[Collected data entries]
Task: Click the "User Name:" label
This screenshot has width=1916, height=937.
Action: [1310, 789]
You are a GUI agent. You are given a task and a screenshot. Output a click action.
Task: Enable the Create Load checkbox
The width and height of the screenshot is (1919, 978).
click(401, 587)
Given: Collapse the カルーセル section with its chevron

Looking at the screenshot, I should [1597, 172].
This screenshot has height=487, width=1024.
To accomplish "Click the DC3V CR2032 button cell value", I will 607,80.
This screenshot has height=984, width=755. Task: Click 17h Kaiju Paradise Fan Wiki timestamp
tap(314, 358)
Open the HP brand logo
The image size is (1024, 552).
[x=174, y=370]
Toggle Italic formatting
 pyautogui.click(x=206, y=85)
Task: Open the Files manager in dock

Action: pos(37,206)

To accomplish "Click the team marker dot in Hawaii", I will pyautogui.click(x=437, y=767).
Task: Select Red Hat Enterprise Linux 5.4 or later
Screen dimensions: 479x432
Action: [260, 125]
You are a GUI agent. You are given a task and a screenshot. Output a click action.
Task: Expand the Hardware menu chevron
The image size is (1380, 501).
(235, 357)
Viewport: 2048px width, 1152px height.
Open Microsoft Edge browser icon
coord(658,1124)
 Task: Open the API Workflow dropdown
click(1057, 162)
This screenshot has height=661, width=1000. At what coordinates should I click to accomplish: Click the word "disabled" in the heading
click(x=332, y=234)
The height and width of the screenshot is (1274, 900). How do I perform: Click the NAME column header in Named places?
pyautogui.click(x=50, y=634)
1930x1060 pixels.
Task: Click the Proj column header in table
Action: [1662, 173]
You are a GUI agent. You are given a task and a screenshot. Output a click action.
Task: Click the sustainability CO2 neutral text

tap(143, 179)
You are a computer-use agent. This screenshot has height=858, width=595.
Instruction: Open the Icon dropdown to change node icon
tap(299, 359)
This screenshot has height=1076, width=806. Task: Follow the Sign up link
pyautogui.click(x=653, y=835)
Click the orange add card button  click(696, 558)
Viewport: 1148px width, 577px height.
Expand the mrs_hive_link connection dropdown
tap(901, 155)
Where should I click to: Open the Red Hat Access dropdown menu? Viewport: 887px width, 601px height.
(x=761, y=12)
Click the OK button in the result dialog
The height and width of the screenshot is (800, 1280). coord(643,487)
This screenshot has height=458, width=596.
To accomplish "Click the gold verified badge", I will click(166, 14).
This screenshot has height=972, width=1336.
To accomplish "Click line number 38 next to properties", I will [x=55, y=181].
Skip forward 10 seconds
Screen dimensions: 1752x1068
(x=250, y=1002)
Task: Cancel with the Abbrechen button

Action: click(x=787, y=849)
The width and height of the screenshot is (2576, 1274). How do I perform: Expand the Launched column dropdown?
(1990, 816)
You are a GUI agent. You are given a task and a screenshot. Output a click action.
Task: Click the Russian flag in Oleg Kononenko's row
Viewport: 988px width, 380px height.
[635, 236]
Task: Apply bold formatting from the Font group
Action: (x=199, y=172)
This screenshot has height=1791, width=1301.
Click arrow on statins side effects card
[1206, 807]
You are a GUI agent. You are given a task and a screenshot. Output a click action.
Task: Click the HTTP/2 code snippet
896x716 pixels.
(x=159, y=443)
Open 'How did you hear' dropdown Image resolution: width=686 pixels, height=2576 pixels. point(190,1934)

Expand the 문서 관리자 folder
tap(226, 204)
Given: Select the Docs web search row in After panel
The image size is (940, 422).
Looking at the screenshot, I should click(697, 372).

> [Required work]
Your answer must be the line that contains "Task: Click the HTTP/2 code snippet" and every line after it to the end of the records, reproduced exactly.

> [Response to the task]
Task: Click the HTTP/2 code snippet
896x716 pixels.
(x=159, y=443)
Open 'How did you hear' dropdown Image resolution: width=686 pixels, height=2576 pixels. point(190,1934)

Expand the 문서 관리자 folder
tap(226, 204)
Given: Select the Docs web search row in After panel
The image size is (940, 422).
Looking at the screenshot, I should click(697, 372).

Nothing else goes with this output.